BRIEF:
Please copy the items below, replacing "Viewport" with "Window" throughout and leaving everything else unchanged.

EXTRACTED MATERIAL:
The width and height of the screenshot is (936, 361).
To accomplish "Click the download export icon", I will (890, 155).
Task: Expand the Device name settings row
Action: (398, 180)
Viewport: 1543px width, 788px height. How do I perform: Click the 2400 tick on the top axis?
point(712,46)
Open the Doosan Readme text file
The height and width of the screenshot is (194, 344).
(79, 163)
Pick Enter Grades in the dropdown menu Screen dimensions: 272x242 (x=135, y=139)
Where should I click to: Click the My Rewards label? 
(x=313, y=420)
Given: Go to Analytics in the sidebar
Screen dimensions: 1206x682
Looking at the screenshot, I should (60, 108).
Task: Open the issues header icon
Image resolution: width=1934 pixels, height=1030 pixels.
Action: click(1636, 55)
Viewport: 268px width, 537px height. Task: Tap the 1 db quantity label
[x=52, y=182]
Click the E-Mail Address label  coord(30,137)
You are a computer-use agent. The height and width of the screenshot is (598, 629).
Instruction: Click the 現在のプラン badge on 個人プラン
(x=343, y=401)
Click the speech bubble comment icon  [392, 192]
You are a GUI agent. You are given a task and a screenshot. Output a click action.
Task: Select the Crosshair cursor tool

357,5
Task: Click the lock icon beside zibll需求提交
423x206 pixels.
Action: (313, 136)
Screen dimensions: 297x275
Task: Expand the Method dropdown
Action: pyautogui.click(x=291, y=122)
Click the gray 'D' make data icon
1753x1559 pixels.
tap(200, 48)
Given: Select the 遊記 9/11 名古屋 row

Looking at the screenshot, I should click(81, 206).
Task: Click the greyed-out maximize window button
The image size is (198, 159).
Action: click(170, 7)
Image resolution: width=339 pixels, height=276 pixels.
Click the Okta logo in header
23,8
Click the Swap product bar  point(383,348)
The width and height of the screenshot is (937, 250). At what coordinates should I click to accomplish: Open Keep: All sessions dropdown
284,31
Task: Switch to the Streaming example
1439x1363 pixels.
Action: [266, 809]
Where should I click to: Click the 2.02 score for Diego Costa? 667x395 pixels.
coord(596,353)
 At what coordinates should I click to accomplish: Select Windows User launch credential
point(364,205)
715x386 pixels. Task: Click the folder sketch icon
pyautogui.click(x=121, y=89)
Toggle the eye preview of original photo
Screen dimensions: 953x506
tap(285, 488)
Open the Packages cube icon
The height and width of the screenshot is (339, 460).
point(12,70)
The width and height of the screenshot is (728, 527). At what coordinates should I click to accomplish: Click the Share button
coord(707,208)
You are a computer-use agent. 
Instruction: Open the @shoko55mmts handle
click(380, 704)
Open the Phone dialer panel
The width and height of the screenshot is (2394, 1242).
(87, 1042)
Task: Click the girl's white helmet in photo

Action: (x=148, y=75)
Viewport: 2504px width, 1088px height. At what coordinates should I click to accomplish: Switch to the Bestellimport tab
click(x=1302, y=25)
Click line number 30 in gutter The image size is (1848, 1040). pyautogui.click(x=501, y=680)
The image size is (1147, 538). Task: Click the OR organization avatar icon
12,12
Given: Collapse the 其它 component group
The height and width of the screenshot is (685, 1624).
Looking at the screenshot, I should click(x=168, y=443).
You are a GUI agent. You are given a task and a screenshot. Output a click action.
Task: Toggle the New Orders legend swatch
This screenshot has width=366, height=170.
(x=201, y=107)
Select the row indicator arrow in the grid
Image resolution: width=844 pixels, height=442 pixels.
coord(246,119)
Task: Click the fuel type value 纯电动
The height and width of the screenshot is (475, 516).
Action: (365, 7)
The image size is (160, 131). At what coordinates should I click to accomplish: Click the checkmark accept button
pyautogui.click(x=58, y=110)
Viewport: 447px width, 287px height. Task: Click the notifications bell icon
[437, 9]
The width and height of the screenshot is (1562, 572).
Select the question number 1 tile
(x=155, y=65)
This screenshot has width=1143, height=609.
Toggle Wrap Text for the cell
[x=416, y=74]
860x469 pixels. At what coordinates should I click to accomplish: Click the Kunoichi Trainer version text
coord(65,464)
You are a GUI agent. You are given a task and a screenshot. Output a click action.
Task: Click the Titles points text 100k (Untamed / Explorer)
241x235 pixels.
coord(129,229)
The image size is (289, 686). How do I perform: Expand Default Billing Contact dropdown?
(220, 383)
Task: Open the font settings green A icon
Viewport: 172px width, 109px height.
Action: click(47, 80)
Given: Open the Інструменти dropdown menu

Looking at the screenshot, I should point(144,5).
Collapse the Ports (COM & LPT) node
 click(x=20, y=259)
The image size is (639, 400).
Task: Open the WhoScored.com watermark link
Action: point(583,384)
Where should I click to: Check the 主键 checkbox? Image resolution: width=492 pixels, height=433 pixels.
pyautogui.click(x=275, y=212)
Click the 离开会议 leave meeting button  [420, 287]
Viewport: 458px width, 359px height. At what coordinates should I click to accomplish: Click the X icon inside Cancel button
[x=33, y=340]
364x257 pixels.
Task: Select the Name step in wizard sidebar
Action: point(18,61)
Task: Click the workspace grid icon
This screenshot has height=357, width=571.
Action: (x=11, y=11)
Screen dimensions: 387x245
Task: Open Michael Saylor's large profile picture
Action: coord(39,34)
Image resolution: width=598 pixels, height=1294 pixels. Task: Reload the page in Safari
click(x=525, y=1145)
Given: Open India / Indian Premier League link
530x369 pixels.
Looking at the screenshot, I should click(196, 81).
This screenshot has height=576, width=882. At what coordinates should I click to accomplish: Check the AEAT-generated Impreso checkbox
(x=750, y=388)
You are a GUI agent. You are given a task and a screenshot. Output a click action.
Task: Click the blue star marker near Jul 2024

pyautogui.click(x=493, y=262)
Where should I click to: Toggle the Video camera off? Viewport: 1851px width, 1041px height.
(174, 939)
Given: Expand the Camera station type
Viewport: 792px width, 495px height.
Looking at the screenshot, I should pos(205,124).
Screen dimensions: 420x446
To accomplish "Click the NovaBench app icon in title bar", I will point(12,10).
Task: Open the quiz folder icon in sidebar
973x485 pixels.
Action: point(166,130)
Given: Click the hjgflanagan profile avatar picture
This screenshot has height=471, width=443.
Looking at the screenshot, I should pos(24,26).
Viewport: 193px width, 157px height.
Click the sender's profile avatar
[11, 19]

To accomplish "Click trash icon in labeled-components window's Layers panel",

EXPECTED OUTPUT:
The width and height of the screenshot is (936, 361).
To accomplish "Click the download export icon", I will (890, 155).
Task: Expand the Device name settings row
Action: (398, 180)
Window: 1543px width, 788px height. How do I perform: Click the 2400 tick on the top axis?
point(712,46)
Open the Doosan Readme text file
The height and width of the screenshot is (194, 344).
(79, 163)
Pick Enter Grades in the dropdown menu Screen dimensions: 272x242 (x=135, y=139)
Where should I click to: Click the My Rewards label? 
(x=313, y=420)
Given: Go to Analytics in the sidebar
Screen dimensions: 1206x682
Looking at the screenshot, I should (60, 108).
Task: Open the issues header icon
Image resolution: width=1934 pixels, height=1030 pixels.
Action: click(1636, 55)
Window: 268px width, 537px height. Task: Tap the 1 db quantity label
[x=52, y=182]
Click the E-Mail Address label  coord(30,137)
You are a computer-use agent. The height and width of the screenshot is (598, 629).
Instruction: Click the 現在のプラン badge on 個人プラン
(x=343, y=401)
Click the speech bubble comment icon  [392, 192]
You are a GUI agent. You are given a task and a screenshot. Output a click action.
Task: Select the Crosshair cursor tool

357,5
Task: Click the lock icon beside zibll需求提交
423x206 pixels.
Action: (313, 136)
Screen dimensions: 297x275
Task: Expand the Method dropdown
Action: pyautogui.click(x=291, y=122)
Click the gray 'D' make data icon
1753x1559 pixels.
tap(200, 48)
Given: Select the 遊記 9/11 名古屋 row

Looking at the screenshot, I should click(81, 206).
Task: Click the greyed-out maximize window button
The image size is (198, 159).
Action: click(170, 7)
Image resolution: width=339 pixels, height=276 pixels.
Click the Okta logo in header
23,8
Click the Swap product bar  point(383,348)
The width and height of the screenshot is (937, 250). At what coordinates should I click to accomplish: Open Keep: All sessions dropdown
284,31
Task: Switch to the Streaming example
1439x1363 pixels.
Action: [266, 809]
Where should I click to: Click the 2.02 score for Diego Costa? 667x395 pixels.
coord(596,353)
 At what coordinates should I click to accomplish: Select Windows User launch credential
point(364,205)
715x386 pixels. Task: Click the folder sketch icon
pyautogui.click(x=121, y=89)
Toggle the eye preview of original photo
Screen dimensions: 953x506
tap(285, 488)
Open the Packages cube icon
The height and width of the screenshot is (339, 460).
point(12,70)
The width and height of the screenshot is (728, 527). At what coordinates should I click to accomplish: Click the Share button
coord(707,208)
You are a computer-use agent. 
Instruction: Open the @shoko55mmts handle
click(380, 704)
Open the Phone dialer panel
The width and height of the screenshot is (2394, 1242).
(87, 1042)
Task: Click the girl's white helmet in photo

Action: (x=148, y=75)
Window: 2504px width, 1088px height. At what coordinates should I click to accomplish: Switch to the Bestellimport tab
click(x=1302, y=25)
Click line number 30 in gutter The image size is (1848, 1040). pyautogui.click(x=501, y=680)
The image size is (1147, 538). Task: Click the OR organization avatar icon
12,12
Given: Collapse the 其它 component group
The height and width of the screenshot is (685, 1624).
Looking at the screenshot, I should click(x=168, y=443).
You are a GUI agent. You are given a task and a screenshot. Output a click action.
Task: Toggle the New Orders legend swatch
This screenshot has width=366, height=170.
(x=201, y=107)
Select the row indicator arrow in the grid
Image resolution: width=844 pixels, height=442 pixels.
coord(246,119)
Task: Click the fuel type value 纯电动
The height and width of the screenshot is (475, 516).
Action: (365, 7)
The image size is (160, 131). At what coordinates should I click to accomplish: Click the checkmark accept button
pyautogui.click(x=58, y=110)
Window: 447px width, 287px height. Task: Click the notifications bell icon
[437, 9]
The width and height of the screenshot is (1562, 572).
Select the question number 1 tile
(x=155, y=65)
This screenshot has width=1143, height=609.
Toggle Wrap Text for the cell
[x=416, y=74]
860x469 pixels. At what coordinates should I click to accomplish: Click the Kunoichi Trainer version text
coord(65,464)
You are a GUI agent. You are given a task and a screenshot. Output a click action.
Task: Click the Titles points text 100k (Untamed / Explorer)
241x235 pixels.
coord(129,229)
The image size is (289, 686). How do I perform: Expand Default Billing Contact dropdown?
(220, 383)
Task: Open the font settings green A icon
Window: 172px width, 109px height.
Action: click(47, 80)
Given: Open the Інструменти dropdown menu

Looking at the screenshot, I should point(144,5).
Collapse the Ports (COM & LPT) node
 click(x=20, y=259)
The image size is (639, 400).
Task: Open the WhoScored.com watermark link
Action: point(583,384)
Where should I click to: Check the 主键 checkbox? Image resolution: width=492 pixels, height=433 pixels.
pyautogui.click(x=275, y=212)
Click the 离开会议 leave meeting button  [420, 287]
Window: 458px width, 359px height. At what coordinates should I click to accomplish: Click the X icon inside Cancel button
[x=33, y=340]
364x257 pixels.
Task: Select the Name step in wizard sidebar
Action: point(18,61)
Task: Click the workspace grid icon
This screenshot has height=357, width=571.
Action: (x=11, y=11)
Screen dimensions: 387x245
Task: Open Michael Saylor's large profile picture
Action: coord(39,34)
Image resolution: width=598 pixels, height=1294 pixels. Task: Reload the page in Safari
click(x=525, y=1145)
Given: Open India / Indian Premier League link
530x369 pixels.
Looking at the screenshot, I should click(196, 81).
This screenshot has height=576, width=882. At what coordinates should I click to accomplish: Check the AEAT-generated Impreso checkbox
(x=750, y=388)
You are a GUI agent. You are given a task and a screenshot. Output a click action.
Task: Click the blue star marker near Jul 2024

pyautogui.click(x=493, y=262)
Where should I click to: Toggle the Video camera off? Window: 1851px width, 1041px height.
(174, 939)
Given: Expand the Camera station type
Window: 792px width, 495px height.
Looking at the screenshot, I should pos(205,124).
Screen dimensions: 420x446
To accomplish "Click the NovaBench app icon in title bar", I will point(12,10).
Task: Open the quiz folder icon in sidebar
973x485 pixels.
Action: point(166,130)
Given: Click the hjgflanagan profile avatar picture
This screenshot has height=471, width=443.
Looking at the screenshot, I should pos(24,26).
Window: 193px width, 157px height.
Click the sender's profile avatar
[11, 19]

To accomplish "Click trash icon in labeled-components window's Layers panel",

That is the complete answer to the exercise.